Topic 1: Data Visualisation
What is data visualisation?
Data visualisation is an interdisciplinary field that deals with the visual representation of data. The primary goal of data visualisation is to make it easier to assess smaller facets of the larger picture, such as identifying outliers, patterns, and trends in complex data.
Data visualisation is one of the fundamental steps of the data science process; it happens after data has been collected and processed, and before and after data is modelled. Data must be visualised and interpreted for conclusions to be made. In health and social care, data visualisation is essential for analysing massive amounts of service users’ and administrative data and for data-driven decision-making within and across health and social care organisations.
Data visualisation provides:
an effective means of communicating data to non-technical (and technical) audiences using visual information a way to better engage audiences with crucial and understandable information a mechanism to present data so that actionable data can be absorbed quickly for greater insights and faster decision-making Different types of data visualisation
Charts can be considered a catch-all term for data visualisations of all varieties, such as those shown above.
Figures are visuals that use varied forms and dimensions, including shapes, colours, sizes, and locations. Graphs are a common type of figure where information is presented in two dimensions: the x-axis (horizontal) and y-axis (vertical).
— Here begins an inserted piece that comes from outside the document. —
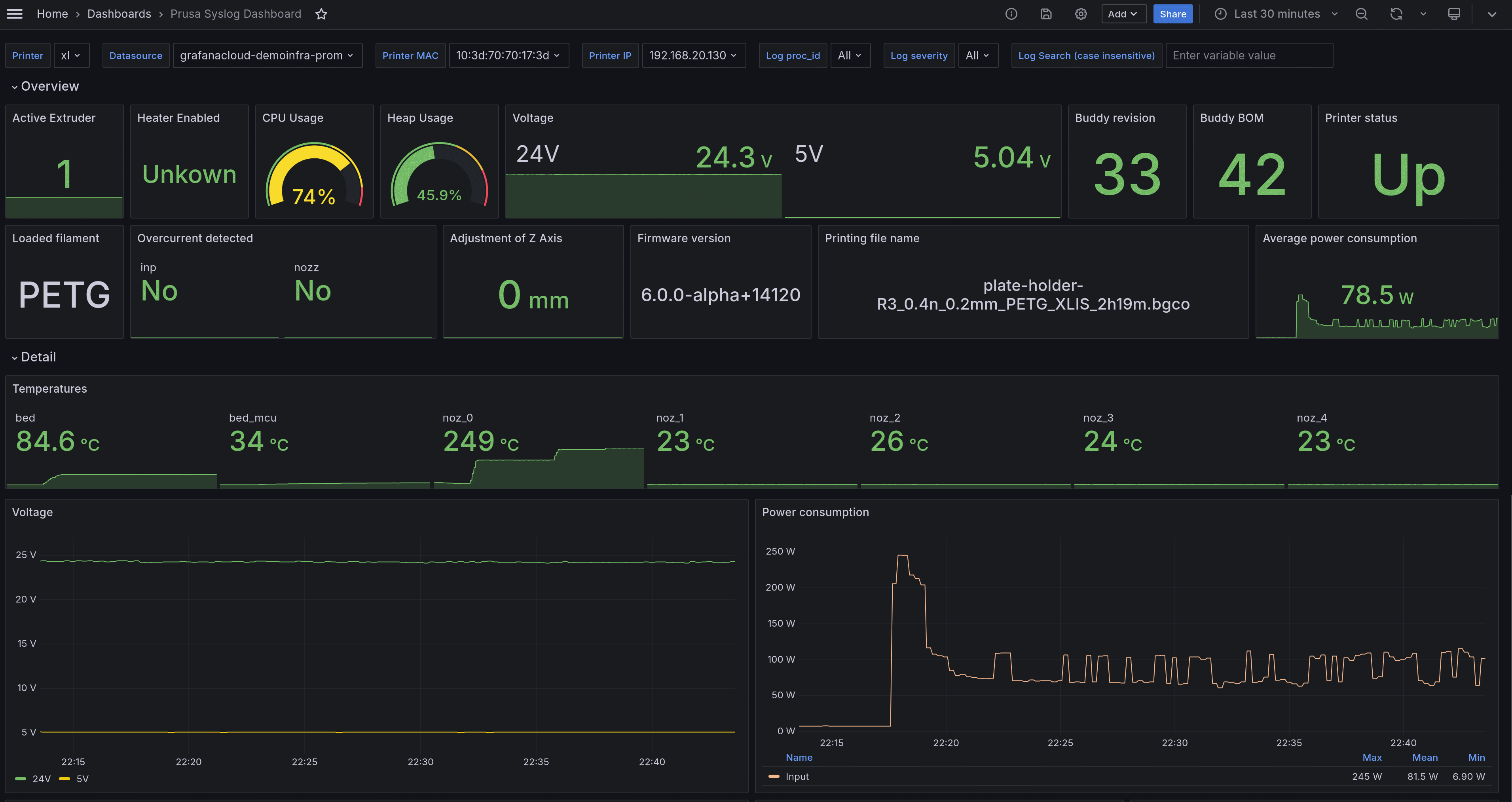Hide the 24V series in Voltage legend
Figures which are not graphs may be referred to as plots and include maps and Venn diagrams.
While tables tend not to be as colourful or eye-catching as other visuals, they can be used to clearly present large quantities of summary information. They are particularly useful when precision is required, such as when determining whether one value is higher than another.
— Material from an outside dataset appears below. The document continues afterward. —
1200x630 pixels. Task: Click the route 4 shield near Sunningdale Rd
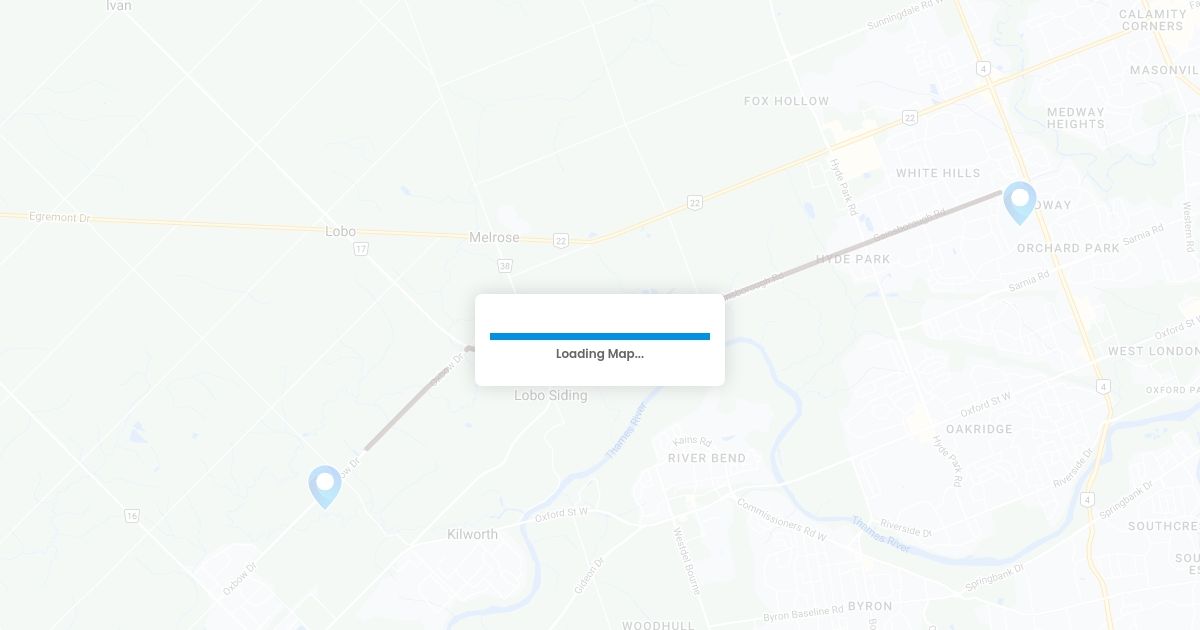coord(984,68)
An infographic is a combination of text, tables, and/or figures, is explicitly designed to guide the audience to a particular conclusion (the art known as graphical storytelling). They are often used as posters in marketing and research outreach to summarise the key themes of a suite of analyses. On the other hand, dashboards present data as objectively as possible to allow the audience to overview information at a glance.
Data visualisation tools in data science
Not meant to be an exhaustive list in any way, some of the most popular data visualisation tools are outlined below.
Microsoft Excel
The most simple tool for data visualisation for many of you will be using a piece of software you should all be familiar with: Microsoft Excel. Excel originally offered nine simple plot types: bar graphs, line graphs, pie charts, hierarchy charts, histograms, scatter plots, waterfall plots (usually used in financial analyses), maps, and tables (or pivot charts). Newer versions of Excel (2016 onward) offer a wider variety of chart types and templates.
Tableau
Tableau is a visual analytics platform that has drawn real traction in the last few years. Tableau has become very popular in industry because it is intuitive with a point-and-click interface and looks professional. Although the cost is relatively high, there is a 1-year free trial available for students, so this is a great time to get familiar with the software if you are interested. Here are a couple of graphs produced in under ten minutes. Tableau also has a gallery to browse, including Viz of the day.
Python
Python is a free, open-source programming language that can be used to conduct more complex analyses than Excel, and to create more customised tables and figures. matplotlib and seaborn are packages within Python that are designed to create nice-looking plots using default settings to minimise the necessary code. The matplotlib examples gallery and seaborn examples gallery show some of the plots you can make using the packages and provide the code to allow you to replicate it. Additionally, the Python Graph Gallery is an excellent resource with a collection of 100s of charts made with Python, as well as sections dedicated to more general topics like matplotlib or seaborn packages.
R
R, like Python, is another free, open-source programming language with great graphing abilities and will be the primary language used for this course. The package ggplot2 can be used to make most plot types within the core package. There are over 136 extension packages which have been developed to date, meaning the plot options are essentially endless! R Graph Gallery and the newer R Charts are both great websites to get some inspiration for what is possible with R and with ggplot2 and show both examples and code for various plots.